A More Perfect Union: The Impact of the Civil War and Reconstruction on the Constitution

By Harold M. Hyman | Go to book overview

Chapter XIII
Military Government and Conscription: Terrible Machines, Capital When Under Good Control

N o one has bettered Halleck's description of Lincoln's military governors as "civico-mitarary" officials.1 Lincoln cared little about categorizing them precisely. He used them--or tried to--as he used the new Provisional Court judges and Holt's judge advocates: to counterweigh provost marshals, military commissions, and combat commanders. In short, military governors of rewon rebel states became investments in civilian direction of the War and shaping of the peace.

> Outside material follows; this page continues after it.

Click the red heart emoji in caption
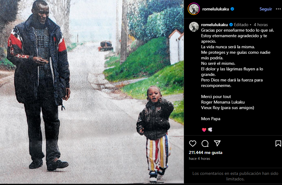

Initial inspiration for appointing military governors came from a general, Ambrose Burnside, who, very early in 1862, complained that occupation problems at New Bern, North Carolina, were inhibiting combat plans. He wanted Lincoln to "relieve . . . him from much that is tiring and harassing to him," Burnside's secretary noted.2 Edward Stanly, Lincoln's first military governor, soon reached Burnside's "capital"; an indication of how

____________________
1
Henry W. Halleck to Francis Lieber, Apr. 18, 1865, Lieber Papers, HL.
2
Entry May 18, 1862, D. R. Lamed ms. diary, LC, and see Edward Stanly to Stanton, Jan. 10, 1863, Stanton Papers, LC.